When we undertake acquisitions, they may present integration challenges, fail to perform as expected, increase our liabilities, and/or reduce our earnings.
 
When we complete acquisitions, it may be difficult and costly to integrate the acquired businesses due to differences in the locations of personnel and facilities, differences in corporate cultures, disparate business models, or other reasons. If we are unable to integrate companies we acquire successfully, our revenue and operating results could suffer. In addition, we may not be successful in achieving the anticipated cost efficiencies and synergies from these acquisitions, which could include offering our services to existing clients of acquired companies or offering the services of acquired companies to our existing clients to increase our revenue and profit. In fact, our costs for managerial, operational, financial, and administrative systems may increase and be higher than anticipated. We may also experience attrition, including key employees of acquired and existing businesses, during and following integration of an acquired business into our Company. We could also lose business during any transition, whether related to this attrition or caused by other factors. Any attrition or loss of business could adversely affect our future revenue and operating results and prevent us from achieving the anticipated benefits of the acquisition. In addition, acquisitions of businesses or other material operations may require additional debt or equity financing or both, resulting in additional leverage or dilution of ownership, or both.
 
Businesses we acquire may have liabilities or adverse operating issues, or both, that we fail to discover through due diligence or the extent of which we underestimate prior to the acquisition.
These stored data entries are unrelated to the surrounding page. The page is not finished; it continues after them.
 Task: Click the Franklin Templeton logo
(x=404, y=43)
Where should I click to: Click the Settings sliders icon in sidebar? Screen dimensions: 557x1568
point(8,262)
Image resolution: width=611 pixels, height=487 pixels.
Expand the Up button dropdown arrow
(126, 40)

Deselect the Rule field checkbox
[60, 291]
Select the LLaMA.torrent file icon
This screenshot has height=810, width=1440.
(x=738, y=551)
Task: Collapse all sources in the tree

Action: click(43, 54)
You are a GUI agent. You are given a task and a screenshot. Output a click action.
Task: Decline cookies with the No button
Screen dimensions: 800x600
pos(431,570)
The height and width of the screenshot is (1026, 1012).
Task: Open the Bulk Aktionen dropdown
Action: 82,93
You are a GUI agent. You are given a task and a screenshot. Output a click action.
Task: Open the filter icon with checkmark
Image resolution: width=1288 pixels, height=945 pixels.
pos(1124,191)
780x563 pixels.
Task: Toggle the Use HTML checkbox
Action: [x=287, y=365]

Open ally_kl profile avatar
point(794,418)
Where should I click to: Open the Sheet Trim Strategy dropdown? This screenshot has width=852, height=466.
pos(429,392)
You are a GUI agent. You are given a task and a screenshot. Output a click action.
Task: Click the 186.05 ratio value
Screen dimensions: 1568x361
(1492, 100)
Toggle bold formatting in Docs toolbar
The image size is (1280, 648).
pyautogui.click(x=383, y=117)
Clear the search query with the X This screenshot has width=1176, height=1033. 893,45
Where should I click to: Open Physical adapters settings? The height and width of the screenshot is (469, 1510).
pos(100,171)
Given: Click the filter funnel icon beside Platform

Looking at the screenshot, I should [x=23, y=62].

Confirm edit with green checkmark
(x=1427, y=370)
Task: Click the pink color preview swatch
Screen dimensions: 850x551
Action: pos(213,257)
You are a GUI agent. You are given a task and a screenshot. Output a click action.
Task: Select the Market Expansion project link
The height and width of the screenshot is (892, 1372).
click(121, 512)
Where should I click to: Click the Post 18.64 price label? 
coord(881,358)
These liabilities and/or issues may include failure to comply with, or other violations of, applicable laws, rules, or regulations or contractual or other obligations or liabilities. We, as the successor owner, may be financially responsible for, and may suffer harm to our reputation and otherwise be adversely affected by, such liabilities and/or issues. An acquired business also may have problems with internal controls over financial reporting, which could in turn lead us to have significant deficiencies or material weaknesses in our own internal controls over financial reporting. These and any other costs, liabilities, issues, and/or disruptions associated with any of our past acquisitions or any future acquisitions could harm our operating results.
 
As a result of future acquisitions, we may accumulate substantial amounts of goodwill and intangible assets.  Any changes in business conditions could cause these assets to become impaired, requiring substantial write-downs that would adversely affect our operating results.
 
All of our acquisitions have been accounted for as purchases and involved purchase prices well in excess of tangible asset values, resulting in the creation of a significant amount of goodwill and other intangible assets. We plan to continue acquiring businesses if and when opportunities arise, further increasing these amounts. Under generally accepted accounting principles, we do not amortize goodwill and intangible assets acquired in a purchase business combination that are determined to have indefinite useful lives, but instead review them annually (or more frequently if impairment indicators arise) for impairment. To the extent that we determine that such an asset has been impaired, we will write down its carrying value on our balance sheet and book an impairment charge in our statement of earnings.
 
We face intense competition from many firms that have greater resources than we do, as well as from smaller firms that have narrower service offerings and serve niche markets. This competition could result in price reductions, reduced profitability, and loss of market share.
 
We operate in highly competitive markets and generally encounter intense competition to win contracts, task orders, and delivery orders. If we are unable to compete successfully for new business, our revenue and operating margins may decline. Many of our competitors are larger and have greater financial, technical, marketing, and public relations resources, larger client bases, and greater brand or name recognition than we do. We also have numerous smaller competitors, many of which have narrower service offerings and serve niche markets. Our competitors may be able to compete more effectively for contracts and offer lower prices to clients, causing us to lose contracts, as well as lowering our profit or even causing us to suffer losses on contracts that we do win. Some of our subcontractors are also competitors, and some of them may in the future secure positions as prime contractors, which could deprive us of work we might otherwise have won under such contracts. On contracts where we are a subcontractor, the prime contractors or our teaming partners may also deprive us of work we might otherwise have performed. Our competitors may be able to provide clients with different and greater capabilities and benefits than we can provide in areas such as technical qualifications, past performance on relevant contracts, geographic presence, ability to keep pace with the changing demands of clients, and the availability of key personnel. Our competitors also have established or may establish relationships among themselves or with others, or may, through mergers and acquisitions, increase their ability to address client needs. Accordingly, it is possible that new competitors or alliances among competitors may emerge. In addition, our competitors may also be able to offer higher prices for acquisition candidates, which could harm our strategy of growing through selected acquisitions.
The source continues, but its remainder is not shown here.